* **WORK INSTRUCTIONS**: All records, exactly as written, minus the pictures: copy them out.
___ DATA FOR THIS TASK
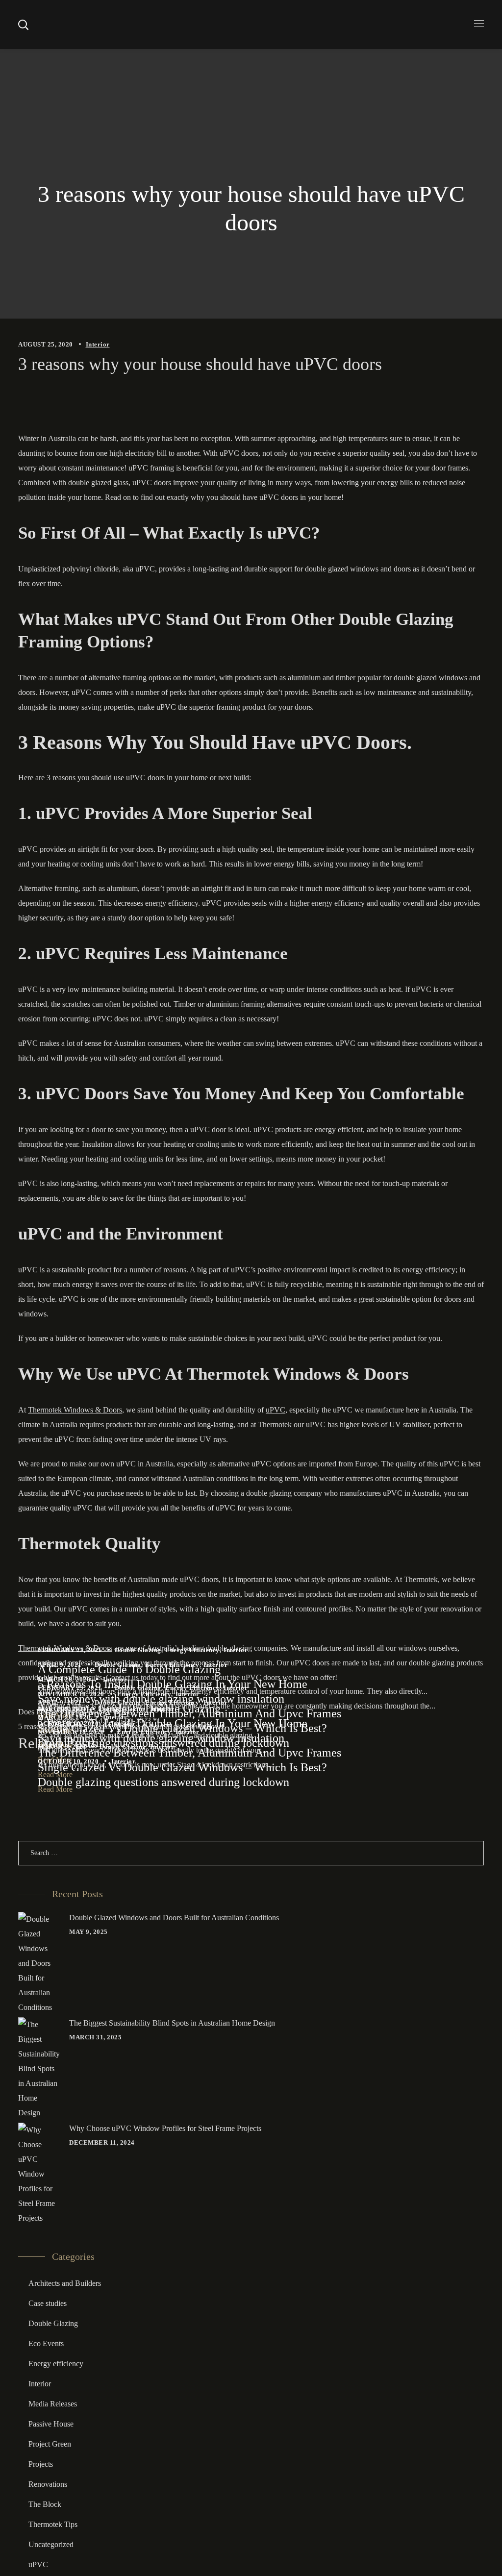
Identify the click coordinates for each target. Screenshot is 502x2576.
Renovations (47, 2484)
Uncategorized (51, 2544)
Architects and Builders (64, 2283)
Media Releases (52, 2404)
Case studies (47, 2303)
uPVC (275, 1410)
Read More (55, 1789)
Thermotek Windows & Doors (75, 1410)
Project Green (49, 2444)
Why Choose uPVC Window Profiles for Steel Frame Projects (165, 2128)
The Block (44, 2504)
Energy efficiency (192, 1650)
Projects (40, 2464)
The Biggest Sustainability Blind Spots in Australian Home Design (172, 2023)
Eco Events (46, 2343)
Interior (98, 344)
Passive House (51, 2424)
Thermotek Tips (52, 2524)
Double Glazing (138, 1650)
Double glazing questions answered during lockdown (163, 1742)
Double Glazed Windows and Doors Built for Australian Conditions (174, 1917)
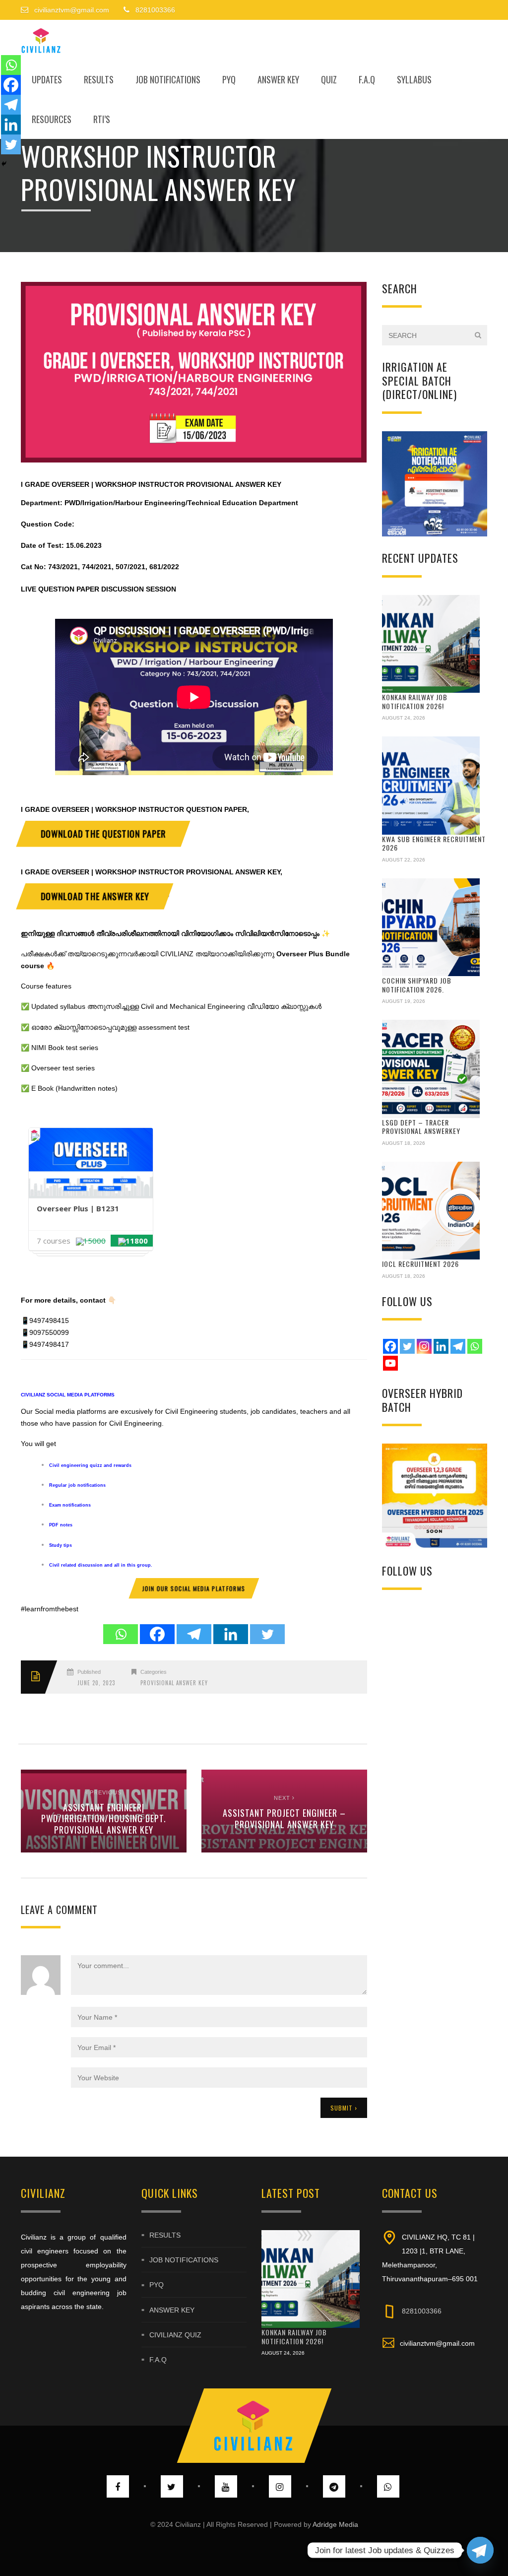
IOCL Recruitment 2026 (420, 1263)
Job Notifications (167, 79)
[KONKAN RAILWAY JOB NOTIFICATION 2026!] (431, 644)
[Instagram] (424, 1346)
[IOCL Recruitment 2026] (431, 1211)
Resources (51, 119)
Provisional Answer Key (174, 1683)
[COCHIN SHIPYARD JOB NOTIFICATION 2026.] (431, 927)
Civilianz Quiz (175, 2335)
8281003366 (422, 2311)
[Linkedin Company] (441, 1346)
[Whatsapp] (120, 1634)
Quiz (329, 79)
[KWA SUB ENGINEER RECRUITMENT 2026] (431, 785)
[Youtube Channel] (390, 1363)
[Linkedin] (230, 1634)
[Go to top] (254, 2425)
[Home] (41, 40)
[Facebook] (157, 1634)
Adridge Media (335, 2524)
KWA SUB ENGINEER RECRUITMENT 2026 (434, 843)
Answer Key (278, 79)
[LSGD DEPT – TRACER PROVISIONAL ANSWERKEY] (431, 1069)
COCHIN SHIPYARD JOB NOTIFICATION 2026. (416, 984)
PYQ (229, 79)
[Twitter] (267, 1634)
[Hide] (4, 164)
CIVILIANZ (33, 1394)
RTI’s (101, 119)
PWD (72, 503)
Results (99, 79)
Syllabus (414, 79)
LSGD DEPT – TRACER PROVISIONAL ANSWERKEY (421, 1126)
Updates (47, 79)
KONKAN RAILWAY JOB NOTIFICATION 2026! (414, 701)
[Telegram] (194, 1634)
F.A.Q (367, 79)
______
* **RESULT OF THE TASK**:
Identify the click coordinates for each target. Screenshot is 502x2576.
Renovations (47, 2484)
Uncategorized (51, 2544)
Architects and Builders (64, 2283)
Media Releases (52, 2404)
Case studies (47, 2303)
uPVC (275, 1410)
Read More (55, 1789)
Thermotek Windows & Doors (75, 1410)
Project Green (49, 2444)
Why Choose uPVC Window Profiles for Steel Frame Projects (165, 2128)
The Block (44, 2504)
Energy efficiency (192, 1650)
Projects (40, 2464)
The Biggest Sustainability Blind Spots in Australian Home Design (172, 2023)
Eco Events (46, 2343)
Interior (98, 344)
Passive House (51, 2424)
Thermotek Tips (52, 2524)
Double Glazing (138, 1650)
Double glazing questions answered during lockdown (163, 1742)
Double Glazed Windows and Doors Built for Australian Conditions (174, 1917)
IOCL Recruitment 2026 (420, 1263)
Job Notifications (167, 79)
[KONKAN RAILWAY JOB NOTIFICATION 2026!] (431, 644)
[Instagram] (424, 1346)
[IOCL Recruitment 2026] (431, 1211)
Resources (51, 119)
Provisional Answer Key (174, 1683)
[COCHIN SHIPYARD JOB NOTIFICATION 2026.] (431, 927)
Civilianz Quiz (175, 2335)
8281003366 (422, 2311)
[Linkedin Company] (441, 1346)
[Whatsapp] (120, 1634)
Quiz (329, 79)
[KWA SUB ENGINEER RECRUITMENT 2026] (431, 785)
[Youtube Channel] (390, 1363)
[Linkedin] (230, 1634)
[Go to top] (254, 2425)
[Home] (41, 40)
[Facebook] (157, 1634)
Adridge Media (335, 2524)
KWA SUB ENGINEER RECRUITMENT 2026 (434, 843)
Answer Key (278, 79)
[LSGD DEPT – TRACER PROVISIONAL ANSWERKEY] (431, 1069)
COCHIN SHIPYARD JOB NOTIFICATION 2026. (416, 984)
PYQ (229, 79)
[Twitter] (267, 1634)
[Hide] (4, 164)
CIVILIANZ (33, 1394)
RTI’s (101, 119)
PWD (72, 503)
Results (99, 79)
Syllabus (414, 79)
LSGD DEPT – TRACER PROVISIONAL ANSWERKEY (421, 1126)
Updates (47, 79)
KONKAN RAILWAY JOB NOTIFICATION 2026! (414, 701)
[Telegram] (194, 1634)
F.A.Q (367, 79)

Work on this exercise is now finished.